■ Your task
Return all of the material exactly; no line may be dropped.

■ Source records
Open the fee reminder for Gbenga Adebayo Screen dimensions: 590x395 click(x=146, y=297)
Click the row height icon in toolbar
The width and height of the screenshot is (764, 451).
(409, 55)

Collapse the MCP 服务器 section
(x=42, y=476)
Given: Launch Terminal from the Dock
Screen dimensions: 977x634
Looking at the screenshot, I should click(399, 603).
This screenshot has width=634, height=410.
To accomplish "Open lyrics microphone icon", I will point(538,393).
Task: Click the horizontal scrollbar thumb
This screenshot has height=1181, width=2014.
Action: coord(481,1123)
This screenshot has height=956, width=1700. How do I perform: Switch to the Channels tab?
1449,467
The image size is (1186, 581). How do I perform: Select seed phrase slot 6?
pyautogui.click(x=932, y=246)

■ Answer section
Open the fee reminder for Gbenga Adebayo Screen dimensions: 590x395 click(x=146, y=297)
Click the row height icon in toolbar
The width and height of the screenshot is (764, 451).
(409, 55)

Collapse the MCP 服务器 section
(x=42, y=476)
Given: Launch Terminal from the Dock
Screen dimensions: 977x634
Looking at the screenshot, I should click(399, 603).
This screenshot has width=634, height=410.
To accomplish "Open lyrics microphone icon", I will point(538,393).
Task: Click the horizontal scrollbar thumb
This screenshot has height=1181, width=2014.
Action: coord(481,1123)
This screenshot has height=956, width=1700. How do I perform: Switch to the Channels tab?
1449,467
The image size is (1186, 581). How do I perform: Select seed phrase slot 6?
pyautogui.click(x=932, y=246)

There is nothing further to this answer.